Persian weaving techniques vary from town to town, as does the colors and motifs featured on the carpets they produce. Traditionally, carpets were produced by nomadic tribes.
A Look Back at the History of Persian Carpets
Historians are still unsure of when Persians began weaving carpets simply because we don’t have much evidence – carpets are vulnerable to destruction from rodents and insects.
But we do know that carpet weaving in the region dates back to at least 400 BC. The famous Pazyryk carpet, which is largely considered the oldest carpet in the world, was found in a Scythian nobleman’s grave in Siberia. Radiocarbon dating indicates that the carpet was created in the 5th century BC.
The Pazyryk carpet is about 9ft by 6.5ft., and features about 232 knots per square inch. The advanced techniques used to weave the carpet suggests that this art form was well developed and therefore, had likely been around for quite some time before 400 BC.
Today, the tradition of carpet weaving is still alive and well in Iran and other regions that were formerly a part of the Persian Empire.
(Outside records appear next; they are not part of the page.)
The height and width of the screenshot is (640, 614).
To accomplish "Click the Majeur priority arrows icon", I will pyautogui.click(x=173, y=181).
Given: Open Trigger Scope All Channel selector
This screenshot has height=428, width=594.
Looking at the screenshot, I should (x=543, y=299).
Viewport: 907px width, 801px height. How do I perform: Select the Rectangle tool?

Despite increased competition from countries with lower wages and cheaper methods of production, traditional Persian carpets are highly sought after and prized for their artistic value.
How Traditional Persian Carpets Are Made
While you will find modern carpets that imitate the design and weaving method used by Persians, the most valuable and popular carpets are those made in the traditional way.
Sheep’s wool is the most common material type, although the quality can vary from one region to the next depending on the climate and the breed of sheep. Some fine Persian rugs are made entirely of silk, but these are typically hung as tapestries on the wall or used as pillows rather than traditional carpets.
Modern rugs also feature cotton on the wefts and warps. Cotton is preferred here because it can be spun more tightly and is more tolerant of tension, which makes it an ideal choice for the rug’s foundation.
Wool, cotton and silk fibers spun mechanically or by hand to create yarn.
Natural plant and insect dyes are the preferred choice even for modern carpets, although synthetic dyes are sometimes used.
Weaving techniques are complex and vary between different regions. You’ll find that there are several provinces that produce Persian carpets, and many have their own weaving techniques and motifs.
The ancient art of Persian carpet weaving dates back to at least 400 BC, and they’re still highly sought after even today. Despite rising and falling in popularity throughout history, Persian rugs hold high artistic and utilitarian value to this day.